The West Virginia Department of Health and Human Resources (DHHR) today announced steps to develop an opioid response plan through public engagement and a partnership with regional and national experts to combat the opioid epidemic. The plan will be delivered to Governor Jim Justice and the West Virginia Legislature by mid-January 2018.
In 2017, Gov. Justice signed into law House Bill 2620 creating the Office of Drug Control Policy under the direction of DHHR Cabinet Secretary Bill J. Crouch and the supervision of Dr. Rahul Gupta, State Health Officer and Commissioner for DHHR’s Bureau for Public Health. A vital mission of the Office of Drug Control Policy is to develop the opioid response plan and recommendations to address this crisis.
“There is a critical need to identify a concise set of recommendations to stem the tide of overdose deaths in West Virginia,” said Cabinet Secretary Crouch. “We anticipate the West Virginia Office of Drug Control Policy to implement a comprehensive statewide strategy across DHHR’s bureaus through the use of the Medicaid 1115 Waiver and its expanded treatment services for those with substance use disorder to tackle the ever-growing impact of substance abuse on the child welfare system.”
Last year, 884 West Virginians lost their lives due to overdose, resulting in the highest overdose death rate per capita in the nation. Preliminary analysis of overdose deaths in West Virginia in 2016 demonstrates that seven out of ten people who died had a prescription for a controlled substance filled within a year of their death, and two in five overdose victims had a prescription filled within 30 days prior to their death.
“We are at a precipice and need to act with a sense of urgency,” said Dr. Gupta. “These statistics are alarming and every day we wait to take action is another day we are losing people to addiction and overdose. The DHHR’s Office of Drug Control Policy will coordinate with a panel of public health experts from West Virginia University, Marshall University and Johns Hopkins University. Our goal will be to utilize available evidence and best practices to provide the highest priority recommendations for immediate action to reduce overdose deaths and the impact of the opioid epidemic on our families and communities.”
The expert panel will include:
Dr. Sean Allen, Assistant Scientist in the Department of Health, Behavior, and Society at Johns Hopkins University’s Bloomberg School of Public Health. Dr. Allen has advanced training in geospatial and longitudinal data analyses. He formerly served as a senior policy advisor in the White House Office of National Drug Control Policy.
Dr. Jeffrey Coben, Dean of the West Virginia University School of Public Health and Associate Vice President of Health Affairs. He has achieved international recognition for his accomplishments in the field of injury prevention and control.
Dr. Shannon Frattaroli, Associate Professor of Health Policy and Management at Johns Hopkins University. She is one of the lead authors of America’s Opioid Epidemic: From Evidence to Impact, a report released by Johns Hopkins University and the Clinton Foundation.
Jim Johnson, Director of the DHHR’s Office of Drug Control Policy.

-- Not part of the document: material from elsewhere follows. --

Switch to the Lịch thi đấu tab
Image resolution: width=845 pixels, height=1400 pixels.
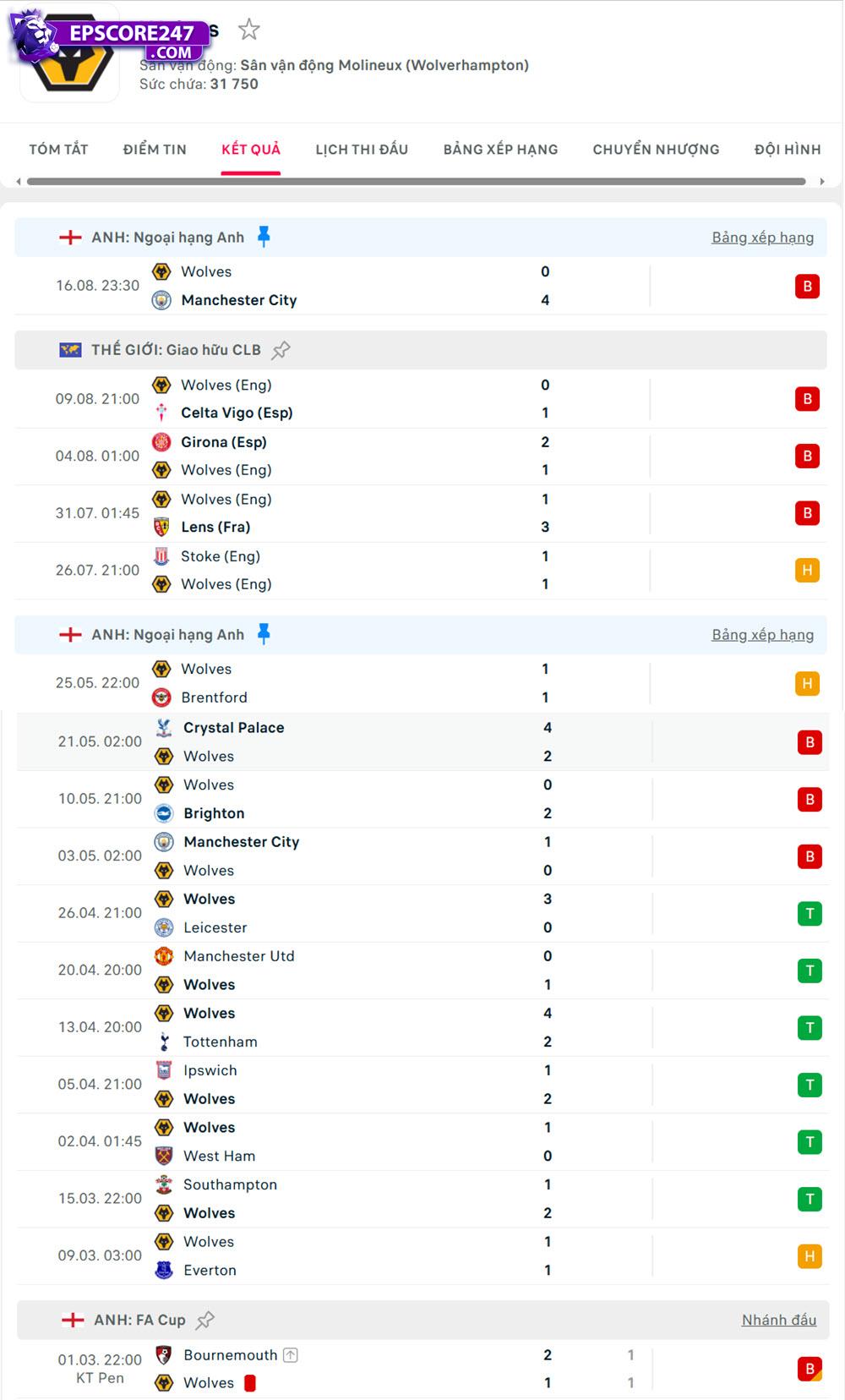point(362,150)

He has 29 years of law enforcement experience and has served as both a police chief and director of the Mayor’s Office of Drug Control Policy in Huntington.

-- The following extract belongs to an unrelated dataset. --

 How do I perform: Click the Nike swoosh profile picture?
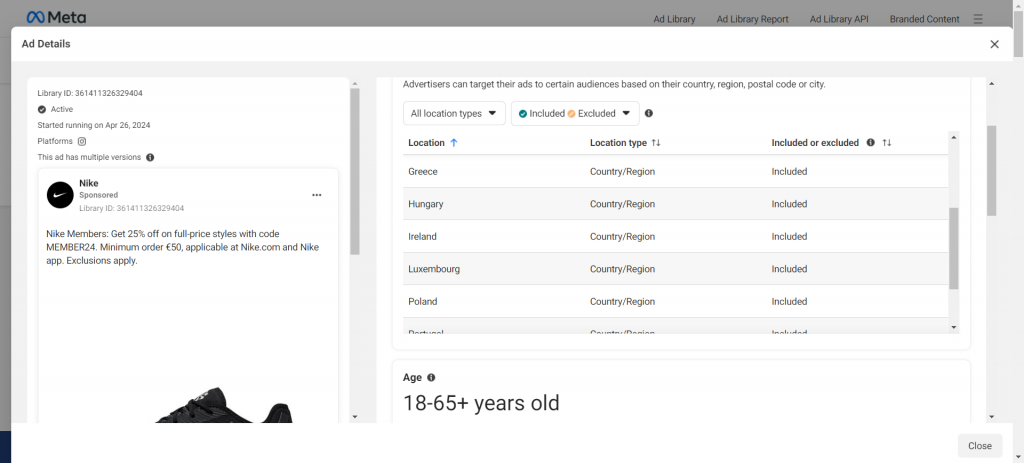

Dr. Sean Loudin, Associate Professor at the Marshall University Joan C. Edwards School of Medicine. He specializes in neonatal-perinatal medicine with research and clinical interests that have focused on neonatal abstinence syndrome.
Participation of the Johns Hopkins University faculty is made possible with support from the Bloomberg American Health Initiative.

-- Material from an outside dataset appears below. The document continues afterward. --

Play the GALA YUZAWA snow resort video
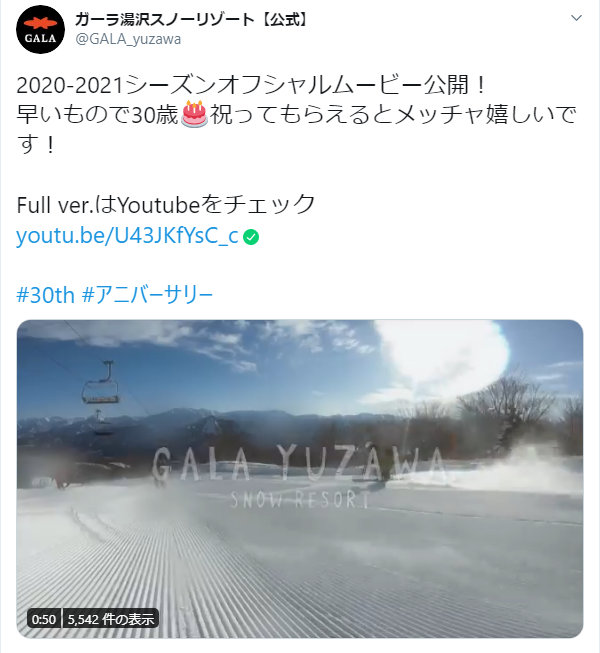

There will be multiple opportunities for public participation, including a fifteen-day public comment period, beginning today, for persons who want to share ideas or recommendations for addressing the opioid crisis in West Virginia at www.dhhr.wv.gov/bph.
A public meeting will be held following the conclusion of the public comment period to include treatment providers, first responders, social service providers, law enforcement, regulatory agencies, public health experts and others.
A release of the draft plan for public comment is expected the first week of January 2018.